◆ **What you need to do**
Find all lines in the listing that include the word "link", then copy them.

◆ **Material supplied**
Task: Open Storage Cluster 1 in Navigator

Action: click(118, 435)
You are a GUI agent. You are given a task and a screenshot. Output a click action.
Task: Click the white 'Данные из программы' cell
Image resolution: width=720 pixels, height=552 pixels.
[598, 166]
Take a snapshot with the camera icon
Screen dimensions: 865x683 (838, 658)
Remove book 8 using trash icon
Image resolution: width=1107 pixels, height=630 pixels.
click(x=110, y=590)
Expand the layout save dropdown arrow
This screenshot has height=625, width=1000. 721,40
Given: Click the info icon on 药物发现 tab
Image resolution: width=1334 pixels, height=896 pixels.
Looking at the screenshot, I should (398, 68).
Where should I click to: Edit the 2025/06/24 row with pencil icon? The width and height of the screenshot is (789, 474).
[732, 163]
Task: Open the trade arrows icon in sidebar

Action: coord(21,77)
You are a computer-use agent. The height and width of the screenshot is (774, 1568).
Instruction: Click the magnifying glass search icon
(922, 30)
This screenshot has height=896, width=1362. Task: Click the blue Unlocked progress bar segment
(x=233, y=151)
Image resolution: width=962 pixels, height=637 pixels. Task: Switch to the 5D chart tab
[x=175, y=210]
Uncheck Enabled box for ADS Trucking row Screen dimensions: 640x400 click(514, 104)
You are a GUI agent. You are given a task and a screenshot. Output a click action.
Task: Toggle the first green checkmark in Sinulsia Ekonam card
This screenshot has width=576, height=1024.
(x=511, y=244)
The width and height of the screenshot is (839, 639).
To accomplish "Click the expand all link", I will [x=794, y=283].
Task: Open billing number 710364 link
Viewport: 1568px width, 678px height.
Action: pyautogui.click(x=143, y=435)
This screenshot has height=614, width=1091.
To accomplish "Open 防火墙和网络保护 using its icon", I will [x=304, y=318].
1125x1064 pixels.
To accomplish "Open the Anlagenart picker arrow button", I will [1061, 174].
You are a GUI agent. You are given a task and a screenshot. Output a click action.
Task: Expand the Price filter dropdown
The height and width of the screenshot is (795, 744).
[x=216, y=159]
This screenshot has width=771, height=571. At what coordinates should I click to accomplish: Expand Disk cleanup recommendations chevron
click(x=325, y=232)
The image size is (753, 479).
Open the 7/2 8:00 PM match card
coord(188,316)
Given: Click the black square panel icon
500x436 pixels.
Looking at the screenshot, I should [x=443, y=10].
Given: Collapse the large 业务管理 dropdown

◆ **Expected answer**
To accomplish "Click the expand all link", I will [x=794, y=283].
Task: Open billing number 710364 link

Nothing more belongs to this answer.